Emerging Markets Lead the Way
The Avantis Emerging Markets Equity ETF (AVEM ) is currently leading the park in terms of active fund flows. Year-to-date, AVEM has seen net inflows of $3.42 billion, as of March 11, 2026.
When considering AVEM’s portfolio approach, its resounding popularity begins to make a lot more sense. The fund actively invests in companies across the cap spectrum from a variety of emerging market countries, such as China, South Korea, Taiwan, and India. This broad, flexible, diversified approach lets investors take advantage of the opportunities in emerging markets without being beholden to any particular country.
Diving Into Dividends
Currently in second place is the Capital Group Dividend Value ETF (CGDV ). As of March 11, 2026, this fund’s year-to-date net inflows sit at about $2.9 billion.

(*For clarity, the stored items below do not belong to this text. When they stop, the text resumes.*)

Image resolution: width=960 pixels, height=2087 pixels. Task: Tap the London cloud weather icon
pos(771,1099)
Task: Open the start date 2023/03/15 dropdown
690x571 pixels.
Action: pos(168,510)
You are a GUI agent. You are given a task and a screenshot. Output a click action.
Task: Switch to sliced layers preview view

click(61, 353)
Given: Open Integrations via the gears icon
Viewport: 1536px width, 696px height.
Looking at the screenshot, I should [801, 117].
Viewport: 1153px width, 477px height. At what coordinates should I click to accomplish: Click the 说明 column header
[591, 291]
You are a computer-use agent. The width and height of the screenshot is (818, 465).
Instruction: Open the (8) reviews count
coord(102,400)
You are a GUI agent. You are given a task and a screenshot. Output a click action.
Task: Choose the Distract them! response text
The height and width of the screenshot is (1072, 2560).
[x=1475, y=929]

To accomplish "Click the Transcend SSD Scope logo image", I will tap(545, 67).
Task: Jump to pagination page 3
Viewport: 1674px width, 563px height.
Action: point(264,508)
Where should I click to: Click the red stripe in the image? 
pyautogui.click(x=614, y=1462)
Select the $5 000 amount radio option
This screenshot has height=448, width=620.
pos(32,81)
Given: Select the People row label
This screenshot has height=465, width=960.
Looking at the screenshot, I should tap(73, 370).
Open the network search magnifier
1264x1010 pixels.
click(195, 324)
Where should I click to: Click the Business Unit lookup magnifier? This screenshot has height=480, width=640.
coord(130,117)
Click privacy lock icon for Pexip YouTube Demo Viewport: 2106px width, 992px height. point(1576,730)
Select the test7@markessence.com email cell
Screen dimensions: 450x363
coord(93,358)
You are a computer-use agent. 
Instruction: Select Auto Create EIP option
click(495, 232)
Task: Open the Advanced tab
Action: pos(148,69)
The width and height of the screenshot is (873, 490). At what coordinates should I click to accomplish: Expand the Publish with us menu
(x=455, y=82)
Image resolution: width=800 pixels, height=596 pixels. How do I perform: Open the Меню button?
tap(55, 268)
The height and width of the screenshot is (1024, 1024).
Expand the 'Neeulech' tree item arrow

True to its name, CGDV offers a compelling path to income through dividend paying companies. Though the fund focuses on U.S. large caps, a smaller portion of assets can also be invested outside the U.S., offering further diversification potential.
CLOs: Historically Reliable During Uncertainty
The Janus Henderson AAA CLO ETF (JAAA ) currently holds the third place for active ETF net flows. JAAA’s year-to-date net flows sit at around $2.6 billion, as of March 11, 2026.
JAAA’s popularity as of late is highly understandable. CLOs proved themselves a reliable asset class during times of uncertainty. JAAA’s distinct focus on high-quality, AAA-rated CLOs could prove especially potent in the days to come.
The iShares Rotating Approach
Next on the docket is the iShares U.S. Equity Factor Rotation Active ETF (DYNF ). DYNF has seen year-to-date inflows, as of March 11, 2026, of a little over $2.5 billion.
The fund’s approach to rotating exposure has given it a potent use case in many portfolios. DYNF invests in both large- and midcaps, rotating through different investment style factors based on different market conditions.
More Income With Lower Volatility
Last but certainly not least is the JPMorgan NASDAQ Equity Premium Income ETF (JEPQ ). As of March 11, 2026, JEPQ’s net inflows sit at $2.5 billion.
A different take on U.S. large cap exposure, JEPQ looks to offer strong monthly income along with low-volatility Nasdaq-100 exposure. This approach can prove to be a healthy ballast for those looking to offset risk in either their equity or fixed income portfolios.
All in all, even as uncertainty begins to mount, there are plenty of different actively managed approaches available that investors can lean into in order to ride out the chaos. After all, when the going gets tough, sometimes it’s best to trust an active portfolio team.